Alguns prisioneiros estão em silêncio; outros, conversam entre si, julgando que as sombras projetadas na caverna são as próprias coisas externas.

Um dos prisioneiros, tomado pela curiosidade se liberta, levanta-se, gira o pescoço, caminha e olha para a luz.

No primeiro momento fica totalmente ofuscado pela luz e não poderá ver os objetos cuja sombra eram projetadas na caverna.

Imagine que alguém lhe diz que o que ele vira antes era uma ilusão e ao lhe perguntar os nomes dos objetos que vê, conseguirá responder?

Imagine que agora saia a luz do sol. Não ficará totalmente cego? poderá enxergar algum objeto?

Pouco a pouco então acostuma-se com a luz e começa a ver o mundo. Primeiro as sombras e os reflexos, depois os próprios objetos, contemplará e se encantará por ver as próprias coisas, descobrindo que o que vira até então eram apenas sombras.

Sente-se feliz pela mudança, mas compadece-se de seus companheiros.

Agora imagine que essa pessoa tenha de retornar para contar o que viu e libertar seus companheiros. A subida íngreme fora penosa e a luz ofuscante. E o retorno será novamente difícil por que precisará acostumar-se com a escuridão novamente.

E se precisar debater agora a respeito das sombras com os prisioneiros que nunca saíram da caverna? o que aconteceria?

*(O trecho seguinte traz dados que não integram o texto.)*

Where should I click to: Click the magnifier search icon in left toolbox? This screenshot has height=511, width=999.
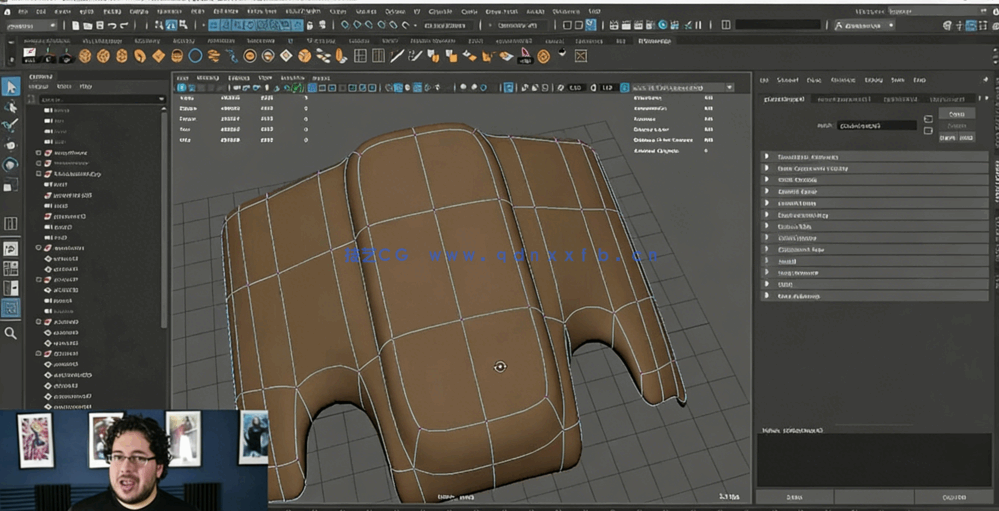[11, 333]
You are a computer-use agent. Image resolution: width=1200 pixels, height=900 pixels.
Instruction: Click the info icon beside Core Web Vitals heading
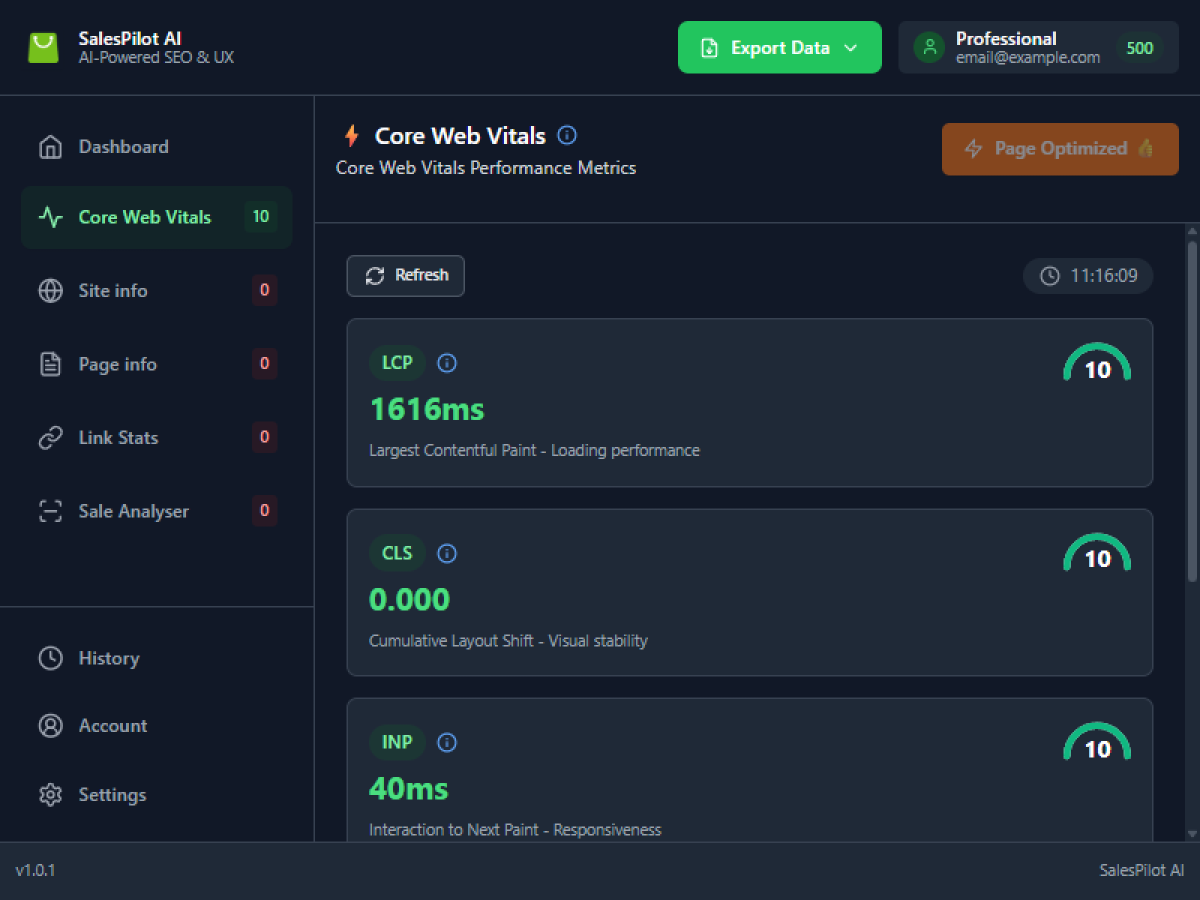point(567,135)
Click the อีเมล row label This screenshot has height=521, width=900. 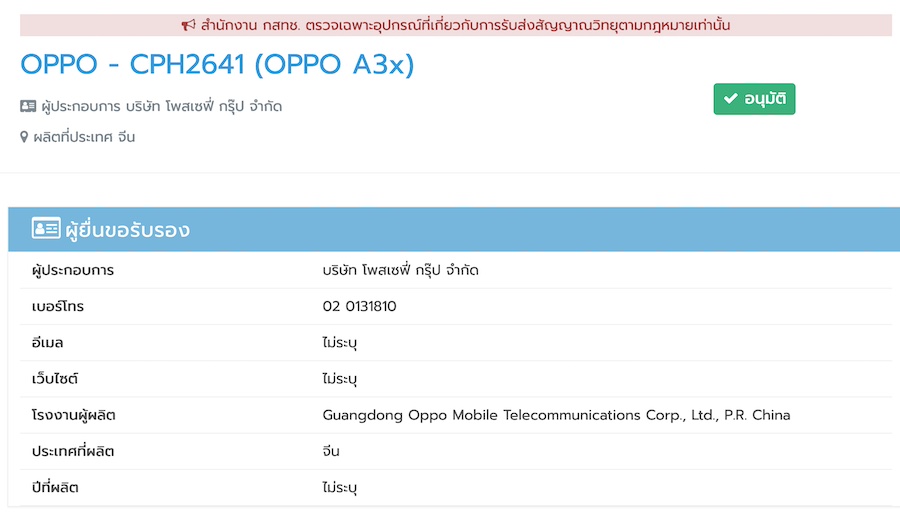pyautogui.click(x=48, y=343)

Segundo Platão, a caverna é o mundo sensível. A réstia de luz são as idéias. As sombras, nossos juízos e opiniões acerca das coisas. Os grilhões são os nossos preconceitos e confiança em nossos sentidos.

O instrumento que quebra os grilhões e faz a escalada é a dialética. O prisioneiro que escapa é o filósofo. A luz que ele vê é a Luz plena do Ser, o Bem que ilumina o mundo.

O retorno à caverna e a conversa com os companheiros , o diálogo filosófico. O tempo gasto para criar um instrumento para sair da caverna são os esforços da Alma para produzir a "faísca" dos modos de conhecimentos.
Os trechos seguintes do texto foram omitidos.